[Data records — start]

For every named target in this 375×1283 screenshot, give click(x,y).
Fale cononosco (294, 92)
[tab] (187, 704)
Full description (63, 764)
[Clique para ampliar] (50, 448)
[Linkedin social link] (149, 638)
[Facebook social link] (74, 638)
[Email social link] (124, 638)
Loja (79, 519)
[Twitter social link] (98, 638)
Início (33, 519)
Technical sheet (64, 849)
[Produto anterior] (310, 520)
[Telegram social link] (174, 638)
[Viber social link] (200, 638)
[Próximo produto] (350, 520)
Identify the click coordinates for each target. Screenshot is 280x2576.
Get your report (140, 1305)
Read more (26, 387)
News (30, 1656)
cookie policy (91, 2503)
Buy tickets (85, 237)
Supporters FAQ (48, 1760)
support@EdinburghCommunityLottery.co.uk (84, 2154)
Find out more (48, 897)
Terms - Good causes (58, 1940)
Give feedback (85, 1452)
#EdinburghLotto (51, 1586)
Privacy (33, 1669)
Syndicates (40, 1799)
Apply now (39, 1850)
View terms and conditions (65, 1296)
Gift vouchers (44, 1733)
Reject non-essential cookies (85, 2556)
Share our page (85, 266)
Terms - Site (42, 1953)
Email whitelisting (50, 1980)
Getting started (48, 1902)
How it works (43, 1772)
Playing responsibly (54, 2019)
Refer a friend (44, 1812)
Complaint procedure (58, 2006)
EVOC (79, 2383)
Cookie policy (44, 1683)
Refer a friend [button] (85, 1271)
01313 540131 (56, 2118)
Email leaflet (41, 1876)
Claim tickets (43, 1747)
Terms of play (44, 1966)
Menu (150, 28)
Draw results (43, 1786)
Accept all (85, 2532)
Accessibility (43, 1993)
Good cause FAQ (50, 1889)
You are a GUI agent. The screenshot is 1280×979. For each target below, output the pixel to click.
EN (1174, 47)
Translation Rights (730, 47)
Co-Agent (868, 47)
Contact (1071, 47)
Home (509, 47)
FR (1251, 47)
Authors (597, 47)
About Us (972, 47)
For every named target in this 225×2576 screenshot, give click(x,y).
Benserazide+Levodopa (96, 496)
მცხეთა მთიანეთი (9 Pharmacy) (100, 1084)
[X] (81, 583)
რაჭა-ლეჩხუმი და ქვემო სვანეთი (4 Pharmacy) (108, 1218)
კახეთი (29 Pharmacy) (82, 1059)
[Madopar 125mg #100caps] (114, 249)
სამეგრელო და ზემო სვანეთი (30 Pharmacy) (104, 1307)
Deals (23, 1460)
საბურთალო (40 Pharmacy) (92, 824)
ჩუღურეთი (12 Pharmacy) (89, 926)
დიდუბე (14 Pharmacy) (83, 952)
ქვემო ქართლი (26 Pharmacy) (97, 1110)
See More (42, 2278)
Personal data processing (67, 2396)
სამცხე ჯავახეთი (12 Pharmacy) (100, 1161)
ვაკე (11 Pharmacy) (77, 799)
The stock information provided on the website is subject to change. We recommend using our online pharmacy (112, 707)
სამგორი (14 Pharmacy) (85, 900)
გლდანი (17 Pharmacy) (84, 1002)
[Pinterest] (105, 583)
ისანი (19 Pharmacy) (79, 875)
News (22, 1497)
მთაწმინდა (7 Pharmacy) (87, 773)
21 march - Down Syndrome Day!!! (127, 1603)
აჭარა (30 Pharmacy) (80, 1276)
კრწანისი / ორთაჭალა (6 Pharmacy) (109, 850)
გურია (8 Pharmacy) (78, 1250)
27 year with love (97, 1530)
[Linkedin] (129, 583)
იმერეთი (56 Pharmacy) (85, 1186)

[Data records — finish]

• _Your instructions_: Repeat the data above in full, word for word.

• _Expected answer_:
For every named target in this 375×1283 screenshot, give click(x,y).
Fale cononosco (294, 92)
[tab] (187, 704)
Full description (63, 764)
[Clique para ampliar] (50, 448)
[Linkedin social link] (149, 638)
[Facebook social link] (74, 638)
[Email social link] (124, 638)
Loja (79, 519)
[Twitter social link] (98, 638)
Início (33, 519)
Technical sheet (64, 849)
[Produto anterior] (310, 520)
[Telegram social link] (174, 638)
[Viber social link] (200, 638)
[Próximo produto] (350, 520)
Identify the click coordinates for each target. Screenshot is 280x2576.
Get your report (140, 1305)
Read more (26, 387)
News (30, 1656)
cookie policy (91, 2503)
Buy tickets (85, 237)
Supporters FAQ (48, 1760)
support@EdinburghCommunityLottery.co.uk (84, 2154)
Find out more (48, 897)
Terms - Good causes (58, 1940)
Give feedback (85, 1452)
#EdinburghLotto (51, 1586)
Privacy (33, 1669)
Syndicates (40, 1799)
Apply now (39, 1850)
View terms and conditions (65, 1296)
Gift vouchers (44, 1733)
Reject non-essential cookies (85, 2556)
Share our page (85, 266)
Terms - Site (42, 1953)
Email whitelisting (50, 1980)
Getting started (48, 1902)
How it works (43, 1772)
Playing responsibly (54, 2019)
Refer a friend (44, 1812)
Complaint procedure (58, 2006)
EVOC (79, 2383)
Cookie policy (44, 1683)
Refer a friend [button] (85, 1271)
01313 540131 (56, 2118)
Email leaflet (41, 1876)
Claim tickets (43, 1747)
Terms of play (44, 1966)
Menu (150, 28)
Draw results (43, 1786)
Accept all (85, 2532)
Accessibility (43, 1993)
Good cause FAQ (50, 1889)
You are a GUI agent. The screenshot is 1280×979. For each target below, output the pixel to click.
EN (1174, 47)
Translation Rights (730, 47)
Co-Agent (868, 47)
Contact (1071, 47)
Home (509, 47)
FR (1251, 47)
Authors (597, 47)
About Us (972, 47)
For every named target in this 225×2576 screenshot, give click(x,y).
Benserazide+Levodopa (96, 496)
მცხეთა მთიანეთი (9 Pharmacy) (100, 1084)
[X] (81, 583)
რაჭა-ლეჩხუმი და ქვემო სვანეთი (4 Pharmacy) (108, 1218)
კახეთი (29 Pharmacy) (82, 1059)
[Madopar 125mg #100caps] (114, 249)
სამეგრელო და ზემო სვანეთი (30 Pharmacy) (104, 1307)
Deals (23, 1460)
საბურთალო (40 Pharmacy) (92, 824)
ჩუღურეთი (12 Pharmacy) (89, 926)
დიდუბე (14 Pharmacy) (83, 952)
ქვემო ქართლი (26 Pharmacy) (97, 1110)
See More (42, 2278)
Personal data processing (67, 2396)
სამცხე ჯავახეთი (12 Pharmacy) (100, 1161)
ვაკე (11 Pharmacy) (77, 799)
The stock information provided on the website is subject to change. We recommend using our online pharmacy (112, 707)
სამგორი (14 Pharmacy) (85, 900)
გლდანი (17 Pharmacy) (84, 1002)
[Pinterest] (105, 583)
ისანი (19 Pharmacy) (79, 875)
News (22, 1497)
მთაწმინდა (7 Pharmacy) (87, 773)
21 march - Down Syndrome Day!!! (127, 1603)
აჭარა (30 Pharmacy) (80, 1276)
კრწანისი / ორთაჭალა (6 Pharmacy) (109, 850)
გურია (8 Pharmacy) (78, 1250)
27 year with love (97, 1530)
[Linkedin] (129, 583)
იმერეთი (56 Pharmacy) (85, 1186)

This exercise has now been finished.